Tommy: What's behind the Hard Rock collapse site hold-up?

Hard Rock collapse site

It’s nice when New Orleans unites, and we all come together linked by a common cause. It can be joyous as we celebrate a victory by the Saints or Pelicans. Sometimes our unity is caused by a shared tragedy like Hurricane Katrina. Other times, and this happened this week, a community can be joined in their outrage.

Our outrage this week was aimed at the Kailas collapse site. It's commonly referred to as the “Hard Rock collapse” but Hard Rock didn’t even get involved until the building was well under construction. Shock and anger were the common elements when a tarp blew away at the Kailas collapse, revealing human remains, specifically the legs of a victim dangling from the rubble.
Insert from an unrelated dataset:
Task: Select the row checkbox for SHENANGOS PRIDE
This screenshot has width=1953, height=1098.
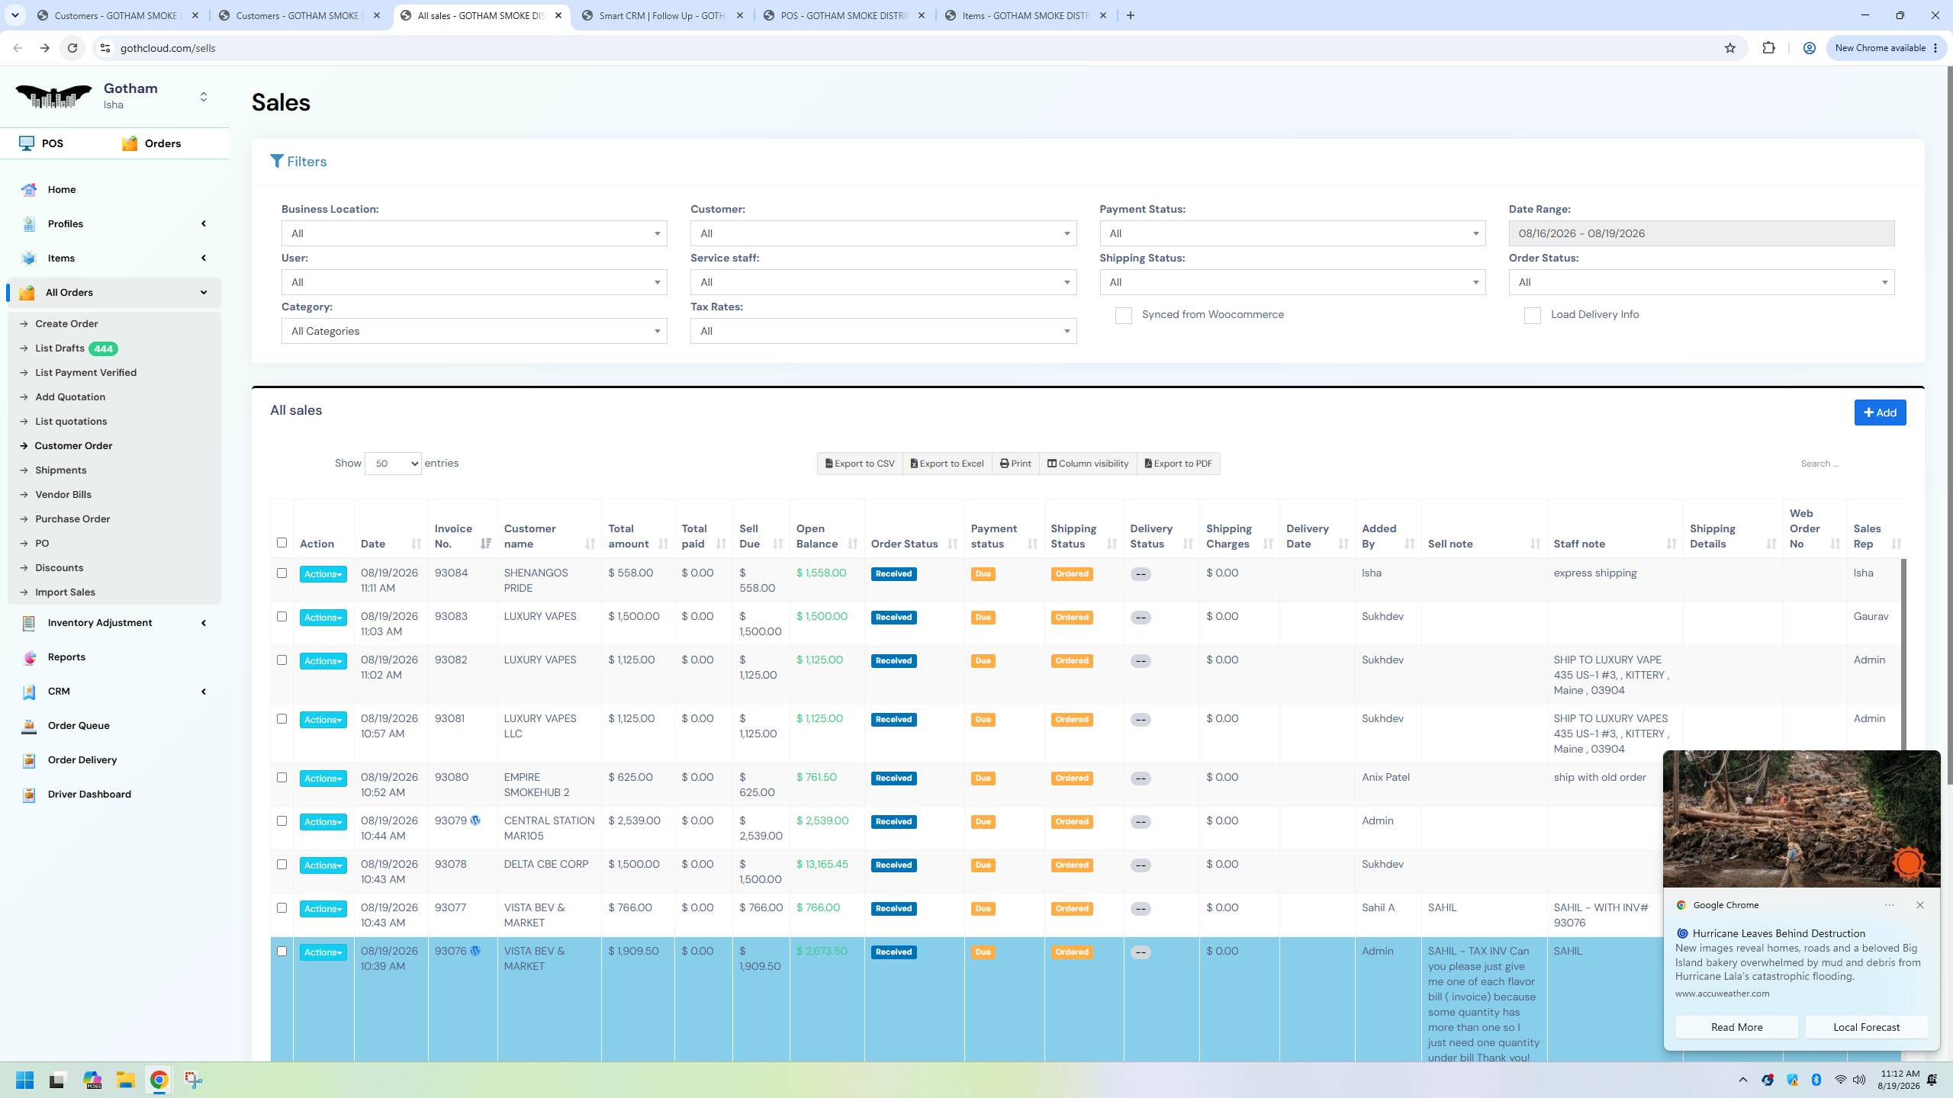Action: 282,573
The City’s response, at least initially, was far from adequate. A day later NOFD was able to reinstall a tarp to partially cover the remains; however, they said they couldn’t say how long it would last. The sight of a victim’s pinned body was shocking, but you can’t blame the tarp or whomever installed it. The blame falls on those that have prevented or stalled the clearing of the Kailas collapse site.

With that in mind, we spent over two hours this morning trying to determine why it’s taking so long. Investigation and litigation could be a minor part of the problem, but apparently most of the irresponsibility rests on the shoulders of Mohan Kailas and 1031 Canal Development LLC.

As you may remember, two cranes landed in precarious positions and step one was to take them down. D.H. Griffin Companies was chosen for the project. Kailas didn’t have the five million dollars for the project. Hard Rock fronted it, even though they said their company had no involvement in the design or construction of the building that collapsed and "had no obligation to financially support the crane demolition."  They said they sent the funds "to allow the Kailas Companies to fulfill its obligations."  That happened in mid- October, prompted by the threat of Tropical Storm Nestor. I wonder how long that would have taken if not for Nestor.

The relative success of the crane demolition is still being debated, but that same company, D.H. Griffin, is set to proceed with the implosion of what’s left so the clean up to commence.

So what’s the holdup? Financing? Permits? Inspection? Litigation?